ONLINE: Understanding North Korea
media release: Continue the Badger tradition of lifelong learning, sifting, and winnowing by joining us for an enriching program with UW historian David Fields MA’09, PhD’17, associate director of the Center for East Asian Studies at UW–Madison. Fields, an expert in U.S.-Korean relations, will guide attendees through a historical exploration of the fundamental pillars of North Korean society in order to better understand news of the country today. Fields’s talk will be followed by a moderated Q & A session.
For more than 20 years, North Korea has defied predictions of its imminent collapse. Despite being an island of poverty in an otherwise developed corner of the globe, North Korea has remained surprisingly stable, successfully navigating two dynastic successions since 1994. Not only has the Kim regime persisted, but it has become ever more menacing through the development of indigenous nuclear weapons and ballistic missile programs. This lecture will examine how the North Korean regime uses ideology and underdevelopment to maintain itself in power and what implications North Korean stability has for U.S. policy toward the Korean Peninsula.

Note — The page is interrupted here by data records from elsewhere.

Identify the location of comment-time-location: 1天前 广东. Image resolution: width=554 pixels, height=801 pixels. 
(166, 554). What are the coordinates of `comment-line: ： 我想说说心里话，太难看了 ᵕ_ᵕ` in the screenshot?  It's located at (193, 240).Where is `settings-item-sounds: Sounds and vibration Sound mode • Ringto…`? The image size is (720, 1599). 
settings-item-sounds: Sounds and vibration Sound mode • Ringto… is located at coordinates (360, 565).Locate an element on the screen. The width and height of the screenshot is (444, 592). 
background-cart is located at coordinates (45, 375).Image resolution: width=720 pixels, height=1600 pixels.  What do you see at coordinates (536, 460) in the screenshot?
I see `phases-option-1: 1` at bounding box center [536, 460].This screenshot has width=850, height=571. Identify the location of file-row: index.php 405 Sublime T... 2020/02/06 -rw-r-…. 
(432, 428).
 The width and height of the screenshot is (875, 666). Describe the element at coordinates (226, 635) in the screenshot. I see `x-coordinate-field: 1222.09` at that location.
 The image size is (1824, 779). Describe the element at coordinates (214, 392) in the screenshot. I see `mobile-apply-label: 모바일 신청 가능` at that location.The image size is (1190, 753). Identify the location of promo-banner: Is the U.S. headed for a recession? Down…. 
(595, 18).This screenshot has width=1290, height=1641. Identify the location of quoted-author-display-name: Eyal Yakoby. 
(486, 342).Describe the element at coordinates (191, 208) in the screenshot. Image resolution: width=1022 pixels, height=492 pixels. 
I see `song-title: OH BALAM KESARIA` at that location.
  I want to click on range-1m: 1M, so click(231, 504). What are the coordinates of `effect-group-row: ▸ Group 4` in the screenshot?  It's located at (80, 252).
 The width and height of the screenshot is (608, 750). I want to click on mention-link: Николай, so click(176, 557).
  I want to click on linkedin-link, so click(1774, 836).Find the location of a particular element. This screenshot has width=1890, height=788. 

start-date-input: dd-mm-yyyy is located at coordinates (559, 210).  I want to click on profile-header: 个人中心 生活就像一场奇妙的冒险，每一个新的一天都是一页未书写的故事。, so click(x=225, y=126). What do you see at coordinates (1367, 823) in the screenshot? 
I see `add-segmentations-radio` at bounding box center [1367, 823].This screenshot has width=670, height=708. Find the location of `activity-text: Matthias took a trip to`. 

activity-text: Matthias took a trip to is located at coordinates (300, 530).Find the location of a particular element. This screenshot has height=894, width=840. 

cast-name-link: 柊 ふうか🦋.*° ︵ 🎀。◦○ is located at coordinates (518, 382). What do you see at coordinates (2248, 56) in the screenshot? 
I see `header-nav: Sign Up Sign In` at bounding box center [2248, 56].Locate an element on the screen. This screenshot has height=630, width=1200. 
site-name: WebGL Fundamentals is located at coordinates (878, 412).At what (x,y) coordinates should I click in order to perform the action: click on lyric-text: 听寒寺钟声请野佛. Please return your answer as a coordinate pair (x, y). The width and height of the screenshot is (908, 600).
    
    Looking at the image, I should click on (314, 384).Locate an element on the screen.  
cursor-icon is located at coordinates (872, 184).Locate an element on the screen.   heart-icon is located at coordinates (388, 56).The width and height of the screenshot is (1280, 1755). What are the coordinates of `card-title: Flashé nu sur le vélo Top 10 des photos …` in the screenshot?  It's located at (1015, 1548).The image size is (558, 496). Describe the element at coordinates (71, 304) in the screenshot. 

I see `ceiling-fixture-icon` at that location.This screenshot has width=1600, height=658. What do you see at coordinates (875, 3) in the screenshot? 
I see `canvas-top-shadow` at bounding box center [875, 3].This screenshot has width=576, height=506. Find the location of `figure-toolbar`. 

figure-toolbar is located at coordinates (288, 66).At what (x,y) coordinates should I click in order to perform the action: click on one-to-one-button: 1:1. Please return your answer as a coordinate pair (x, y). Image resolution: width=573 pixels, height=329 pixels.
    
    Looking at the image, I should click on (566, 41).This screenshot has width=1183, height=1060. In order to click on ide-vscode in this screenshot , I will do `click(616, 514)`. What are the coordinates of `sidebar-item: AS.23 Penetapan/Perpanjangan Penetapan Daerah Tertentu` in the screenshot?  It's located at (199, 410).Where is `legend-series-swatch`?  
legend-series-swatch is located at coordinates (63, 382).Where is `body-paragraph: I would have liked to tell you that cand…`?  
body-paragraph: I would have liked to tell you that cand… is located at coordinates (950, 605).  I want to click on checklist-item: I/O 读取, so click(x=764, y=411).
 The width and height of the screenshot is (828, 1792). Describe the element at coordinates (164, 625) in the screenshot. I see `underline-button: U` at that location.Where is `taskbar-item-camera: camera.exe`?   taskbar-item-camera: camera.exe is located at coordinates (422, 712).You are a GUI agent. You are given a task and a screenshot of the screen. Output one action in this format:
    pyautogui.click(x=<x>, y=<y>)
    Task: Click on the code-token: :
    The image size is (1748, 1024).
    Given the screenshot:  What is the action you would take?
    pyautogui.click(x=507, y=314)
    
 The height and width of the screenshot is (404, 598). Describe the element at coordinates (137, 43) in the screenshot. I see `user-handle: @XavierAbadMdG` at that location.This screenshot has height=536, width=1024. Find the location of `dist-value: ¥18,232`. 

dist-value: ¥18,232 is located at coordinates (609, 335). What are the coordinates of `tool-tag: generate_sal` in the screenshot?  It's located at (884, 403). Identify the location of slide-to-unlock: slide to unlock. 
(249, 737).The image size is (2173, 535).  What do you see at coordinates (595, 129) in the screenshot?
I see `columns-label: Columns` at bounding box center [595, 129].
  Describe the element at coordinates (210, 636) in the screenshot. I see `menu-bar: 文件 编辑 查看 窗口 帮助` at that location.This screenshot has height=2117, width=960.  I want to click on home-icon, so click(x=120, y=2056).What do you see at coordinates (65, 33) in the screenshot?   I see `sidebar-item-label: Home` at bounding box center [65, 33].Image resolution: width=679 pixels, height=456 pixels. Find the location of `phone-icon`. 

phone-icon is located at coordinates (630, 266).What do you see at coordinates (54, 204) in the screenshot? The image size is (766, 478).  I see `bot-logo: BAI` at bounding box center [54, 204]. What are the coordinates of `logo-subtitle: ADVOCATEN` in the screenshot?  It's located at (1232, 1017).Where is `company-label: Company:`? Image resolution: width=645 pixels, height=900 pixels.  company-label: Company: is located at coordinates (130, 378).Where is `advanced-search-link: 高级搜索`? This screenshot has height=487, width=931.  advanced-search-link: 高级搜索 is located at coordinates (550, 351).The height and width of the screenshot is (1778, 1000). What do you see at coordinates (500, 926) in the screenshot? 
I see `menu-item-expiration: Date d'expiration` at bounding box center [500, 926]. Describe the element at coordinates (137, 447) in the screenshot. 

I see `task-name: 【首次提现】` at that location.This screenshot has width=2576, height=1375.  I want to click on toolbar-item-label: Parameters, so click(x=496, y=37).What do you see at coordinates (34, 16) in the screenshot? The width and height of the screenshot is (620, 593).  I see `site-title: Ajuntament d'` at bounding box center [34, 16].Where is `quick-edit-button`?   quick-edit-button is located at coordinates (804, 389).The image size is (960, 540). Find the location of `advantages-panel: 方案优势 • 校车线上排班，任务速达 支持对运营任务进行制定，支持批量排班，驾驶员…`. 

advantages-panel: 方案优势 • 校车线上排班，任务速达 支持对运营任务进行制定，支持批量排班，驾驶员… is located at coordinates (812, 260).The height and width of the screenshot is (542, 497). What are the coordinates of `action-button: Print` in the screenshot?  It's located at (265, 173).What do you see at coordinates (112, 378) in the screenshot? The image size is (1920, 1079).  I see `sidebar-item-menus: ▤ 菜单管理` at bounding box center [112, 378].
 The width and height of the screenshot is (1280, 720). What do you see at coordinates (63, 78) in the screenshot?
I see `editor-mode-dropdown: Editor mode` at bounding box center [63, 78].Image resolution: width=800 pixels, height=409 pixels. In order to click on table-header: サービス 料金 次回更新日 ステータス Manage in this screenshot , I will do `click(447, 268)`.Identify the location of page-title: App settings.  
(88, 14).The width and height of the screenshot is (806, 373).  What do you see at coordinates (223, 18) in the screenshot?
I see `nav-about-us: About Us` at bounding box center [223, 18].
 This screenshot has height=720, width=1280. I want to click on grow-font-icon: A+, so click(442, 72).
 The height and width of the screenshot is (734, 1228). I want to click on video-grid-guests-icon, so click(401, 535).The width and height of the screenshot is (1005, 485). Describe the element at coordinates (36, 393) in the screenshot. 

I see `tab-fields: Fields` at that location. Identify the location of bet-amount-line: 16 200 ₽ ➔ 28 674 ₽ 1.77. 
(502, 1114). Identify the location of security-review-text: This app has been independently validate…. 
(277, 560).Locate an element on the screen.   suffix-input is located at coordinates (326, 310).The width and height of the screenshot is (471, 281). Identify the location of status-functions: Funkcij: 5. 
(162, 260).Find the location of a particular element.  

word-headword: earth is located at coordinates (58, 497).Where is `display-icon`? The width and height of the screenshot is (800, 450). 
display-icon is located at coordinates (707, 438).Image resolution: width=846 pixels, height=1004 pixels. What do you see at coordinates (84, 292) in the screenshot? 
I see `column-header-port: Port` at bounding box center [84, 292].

This is a free, virtual event. Please register for a link to access the live event, which will air on the Wisconsin Alumni Association YouTube channel. Questions? Please contact Lizzie Jorgensen at lizzie.jorgensen@supportuw.org or 608-572-2645.
About the speaker:
David Fields is a leading expert in U.S.-Korean relations, U.S.-East Asian relations, and American foreign policy. He is the author of Foreign Friends: Syngman Rhee, American Exceptionalism, and the Division of Korea and the editor of The Diary of Syngman Rhee, 1904–34, 1944, published by the National Museum of Korean Contemporary History. Since 2015, he has been the book review editor of the Journal of American-East Asian Relations. He has been published in the Washington Post, the North Korea Review, the Journal of American-East Asian Relations, SinoNK.com, Transactions of the Royal Asiatic Society-Korea Branch, and the Working Papers Series of the Cold War International History Project. His research and analysis have been featured on National Public Radio, Wisconsin Public Radio, C-SPAN, and CNN.